_Work request 1_. In the excerpt on interocular differences in ERG b-wave amplitude, how many subjects made up the study's own cohort?
_Work request 2_. In the excerpt on interocular differences in ERG b-wave amplitude, which percentiles are used to present the interocular percentage differences?
_Work request 3_. Carry on the excerpt on interocular differences in ERG b-wave amplitude from its last sentence.

_Excerpt provided_.
================================

The distribution and the cumulative curves of the interocular differences for the b-wave amplitudes obtained with the five different stimuli are presented in Figures 1–5. The cumulative curves represent the percentage of the study population at various levels of interocular percentage difference.
The determination of interocular difference in ERG b-wave amplitude responses in visually normal subjects has provided useful information for comparison with the retinal function of patients with different asymmetric retinal diseases.4–9 The aim of this study was to establish the degree of the interocular percentage difference in subjects with, at most, mild retinal changes using the ISCEV1 recommendations for various stimulus conditions. In our study, interocular percentage differences are presented as percentiles (25th, 50th, 75th, 95th), medians, and means (SD). Among our 79 subjects, the median interocular percentage differences of the ERG b-wave amplitude responses in the five different stimuli were similar. Fifty per cent of our cohort subjects had an interocular percentage difference of from 8% to 11% for different stimuli, which is consistent with an interocular amplitude difference of within 10%, previously cited by Fishman et al.3 Ninety five per cent of our cohort had interocular percentage differences in the five stimuli that ranged from 27–36% or less. The average interocular percentage difference ranged from 11–14% for the five different stimuli (Table 1).
For comparison, we calculated the interocular percentage differences in ERG b-wave amplitude from the 22 normal individuals in studies by Jacobson et al.4,5 (Table 3). We found that the interocular percentage differences in the same normal population reported in these studies were, overall, comparatively smaller than in our subjects (compare Tables 1 and 3). Fifty per cent of their cohort had interocular percentage differences that ranged from 4–8% or less while 95% had a range of 12–16% or less for different stimuli. The mean interocular percentage difference ranged from 5% to 8%.

================================

_Dataset_.
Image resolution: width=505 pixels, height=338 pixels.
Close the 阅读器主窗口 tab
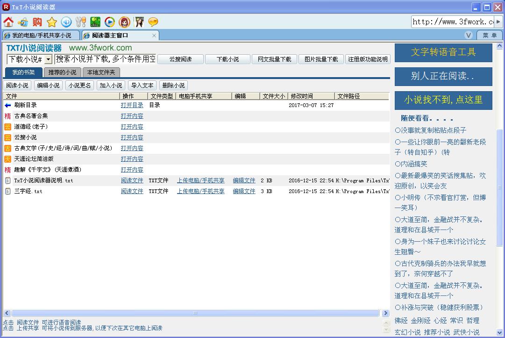point(154,36)
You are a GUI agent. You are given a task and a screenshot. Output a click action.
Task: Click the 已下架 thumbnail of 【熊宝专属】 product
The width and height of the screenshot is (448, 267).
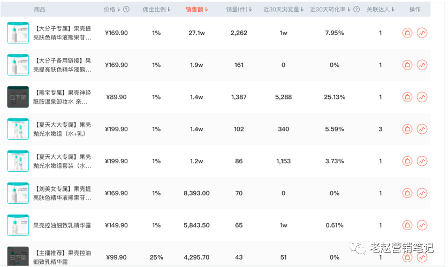[18, 97]
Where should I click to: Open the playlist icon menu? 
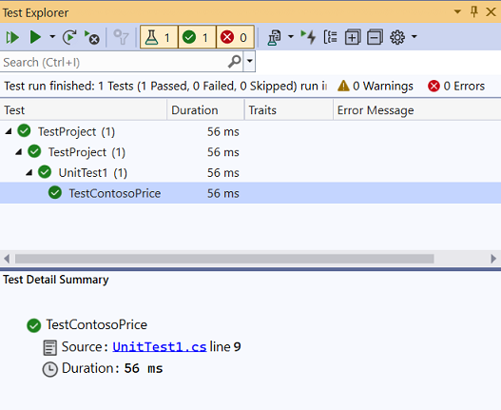click(275, 37)
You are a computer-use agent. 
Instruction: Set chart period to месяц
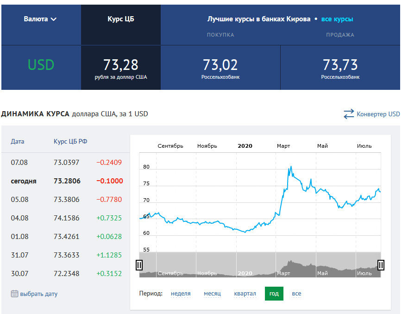tap(212, 294)
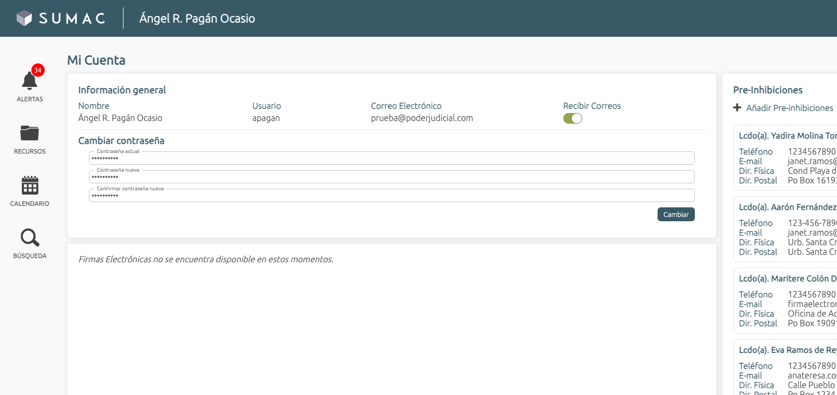The width and height of the screenshot is (837, 395).
Task: Click the SUMAC text in header
Action: pyautogui.click(x=72, y=18)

================================

_Final answer 1_. 79

_Final answer 2_. 25th, 50th, 75th, 95th

_Final answer 3_.
In our study, we also chose arbitrary levels of percentage interocular b-wave amplitude differences (10%, 20%, and 30%) to compare among different stimuli (Table 2). For the different stimulus responses, generally over 90% of our population had a 30% or less interocular difference. Our findings are consistent with a previous citation indicating that a normal interocular b-wave amplitude difference should be no greater than 20–24%.3 Figures 1–5 show the quantification of our population at various continuous levels of interocular percentage differences.
In a study of 95 healthy individuals, Ayres et al2 showed that the difference between the two eyes of the same subject was smaller than the difference between the eyes of different subjects. They demonstrated that the maximal interocular difference in the ERG b-wave amplitude for the maximal scotopic response was 144.58 μV, which was 29% of their maximal intersubject b-wave amplitude range. For comparison, in our study these values were 163.38 μV and 31%, respectively.
Various technical factors, such as contact lens placement, the structural integrity of the corneal surface, pupil size, among others, may impact on the interocular difference in ERG amplitudes. Regardless of the explanation, our findings can be applied in the design of future therapeutic trials, which implement monocular therapeutic strategies for various retinal diseases, and define more accurate criteria for the detection of asymmetric retinal disease.